The best Money Management strategy

If I were to define the most important Money Management rule in one sentence, it would be this:

Make sure you have the money tomorrow to invest with.

It is that simple. Every day, do whatever you should according to your trading strategy (analysis and entry systems), but make sure that no matter what happens today, tomorrow there is money left for new investment opportunities.

I cannot emphasize enough how important this attitude is. Because we are making sure that we have money for investment tomorrow no matter what, we cannot fail.
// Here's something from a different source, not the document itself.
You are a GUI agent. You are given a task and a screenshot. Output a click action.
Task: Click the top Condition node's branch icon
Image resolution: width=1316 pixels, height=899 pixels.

Of course, this simple rule is just the basic foundation for a robust money management strategy, because it implies some important points:

  1. In order to make sure we have the money tomorrow, we have to make sure that our maximum possible risk (and therefore our loss) is limited today.
  2. Because we must have the money tomorrow no matter what, we must also protect against force majeure situations, when all our trade protection can fail (15th of January was such an event, as stop losses were not honored by the market, since it traded thousands of pips away in just one tick). It implies that a complete loss of this trading account should still leave us with enough money to comfortably open a new account the next day and continue trading.

There are many ways how each trader will calculate his risks, position sizes, but in my opinion, if this one simple rule is not honored and he leaves even a distant possibility of losing it all, the money management strategy is not planned properly.